$\left(i\sqrt {\frac{21 \ + \ 5\sqrt{5}}{2}}\right)^n \notin \Bbb{Q}(ζ_{11})$ for all positive integer $n$

Question

I want to prove $\left(i\sqrt {\frac{21 \ + \ 5\sqrt{5}}{2}}\right)^n$ does not lie in $\Bbb{Q}(ζ_{11})$ for all positive integer $n$.

This problem arises from arithmetic geometry, but this problem itself is purely a field theoretic one.

For $n$ is even, this is equivalent to $\sqrt{5}\notin \Bbb{Q}(ζ_{11})$. But if $\sqrt{5}\in \Bbb{Q}(ζ_{11})$, prime ideal above $5$ will not be unratified, but from class field theory, prime ideal above $5$ does not ramify, this is a contradiction.

But I'm sticking with the case that $n$ is odd.

Answer 1

If $\left(i\sqrt {\frac{21 \ + \ 5\sqrt{5}}{2}}\right)^n\in \Bbb{Q}(\zeta_{11})$ then $\left(i\sqrt {\frac{21 \ + \ 5\sqrt{5}}{2}}\right)^{2n}=(-\frac{21 \ + \ 5\sqrt{5}}{2})^n \in \Bbb{Q}(\zeta_{11})$.

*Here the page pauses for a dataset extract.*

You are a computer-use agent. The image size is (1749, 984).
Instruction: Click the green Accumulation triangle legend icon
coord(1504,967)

$Gal(\Bbb{Q}(\zeta_{11})/\Bbb{Q})$ is cyclic so $\Bbb{Q}(\zeta_{11})$ has a unique quadratic subfield, which is $\Bbb{Q}(\sqrt{-11})$.

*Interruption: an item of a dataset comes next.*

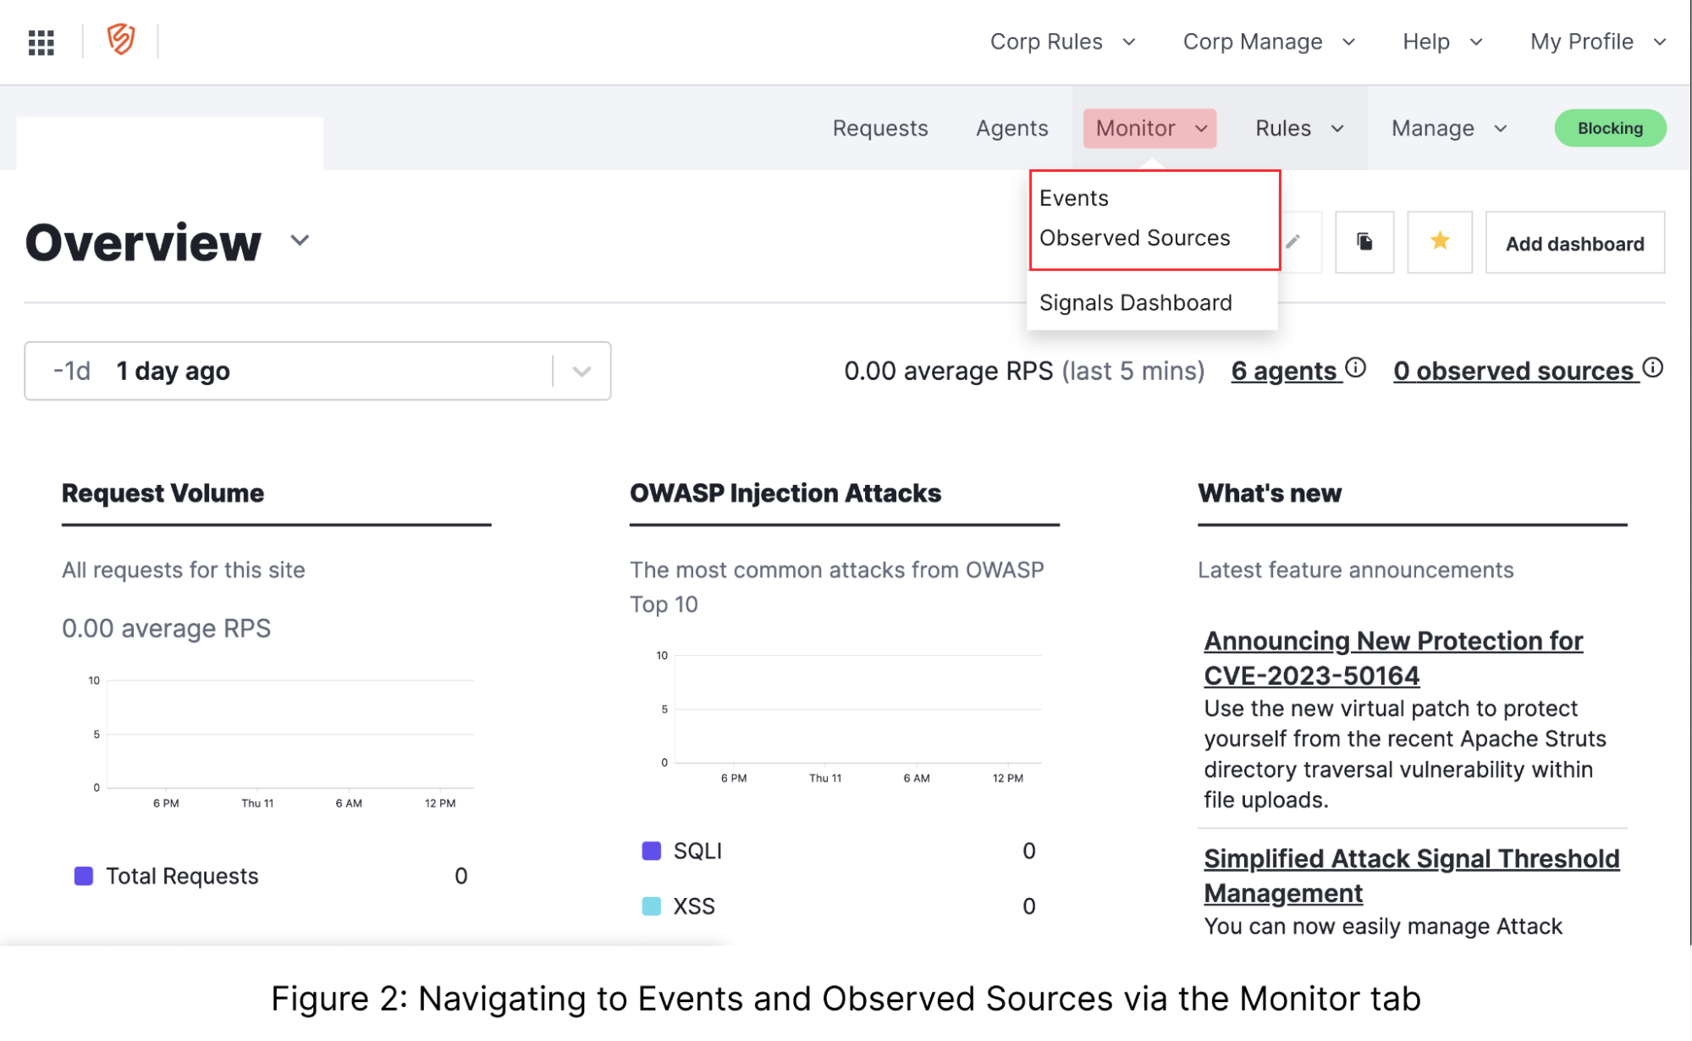This screenshot has width=1692, height=1041.
Task: Select Events from the Monitor menu
Action: 1073,198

So we get that $(21 \ + \ 5\sqrt{5})^n\in \Bbb{Q}(\zeta_{11})\cap \Bbb{Q}(\sqrt5)=\Bbb{Q}$.

Take the non-trivial automorphism $\sigma\in Gal(\Bbb{Q}(\sqrt5)/\Bbb{Q})$ such that $ \sigma(21 \ + \ 5\sqrt{5})=21 \ - \ 5\sqrt{5}$.

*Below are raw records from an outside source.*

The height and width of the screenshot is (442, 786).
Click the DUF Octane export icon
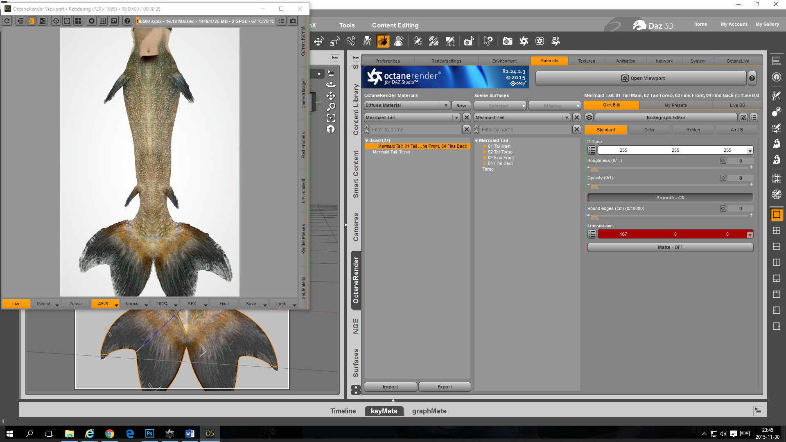tap(556, 41)
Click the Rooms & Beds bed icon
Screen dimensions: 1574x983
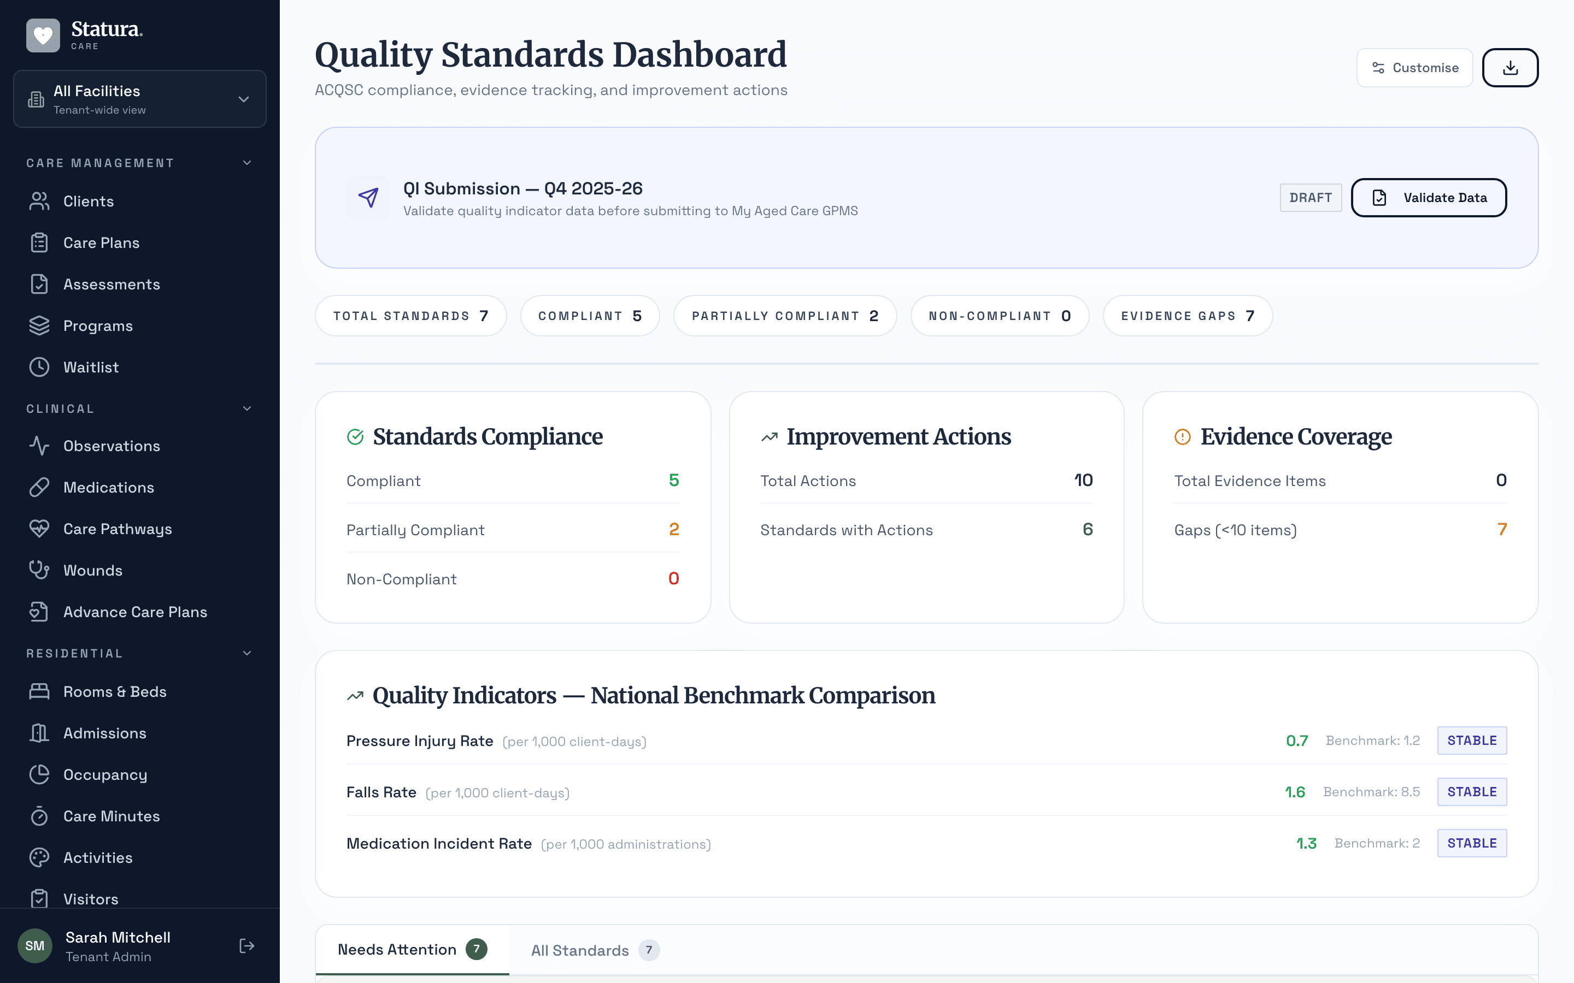pyautogui.click(x=39, y=691)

If $(21 + 5\sqrt{5})^n\in \Bbb{Q}$ then $(21 + 5\sqrt{5})^n=\sigma((21 + 5\sqrt{5})^n)=(21 - 5\sqrt{5})^n$ which is absurd as $|21 - 5\sqrt{5}|\ne |21 + 5\sqrt{5}|$.

Answer 2

Suppose for some $n$, $\left(i\sqrt {\frac{21 \ + \ 5\sqrt{5}}{2}}\right)^n$ lies in $\Bbb{Q}(ζ_{11})$. Then $\left(i\sqrt {\frac{21 \ + \ 5\sqrt{5}}{2}}\right)^{2n}=\left( {\frac{333 \ + \ 105\sqrt{5}}{2}}\right)^{n}\in \Bbb{Q}(ζ_{11})$. So if we write $\left( {\frac{333 \ + \ 105\sqrt{5}}{2}}\right)^{n}=a+b \sqrt{5}$ for some $a,b \in \Bbb{Q}$, the last condition is equivalent to $\sqrt{5}\in \Bbb{Q}(ζ_{11})$.

Let's consider the prime ideal decomposition of $\sqrt{5}\Bbb{Z}[ζ_{11}]$ in $\Bbb{Q}(ζ_{11})$.

$\sqrt{5}\Bbb{Z}[ζ_{11}]=P_1^eP_2^e\cdots P_n^e$ ($P_1,P_2,...,P_n$ are prime ideals of $\Bbb{Z}[ζ_{11}]$ and $e$ is the ramification index), so $(5)= P_1^{2e}P_2^{2e}\cdots P_n^{2e}$. In particular, $(5)$ is not unramified.

On the other hand, from well known ramification property of cyclotomic fields, $(5)$ is unramified. This is a contradiction.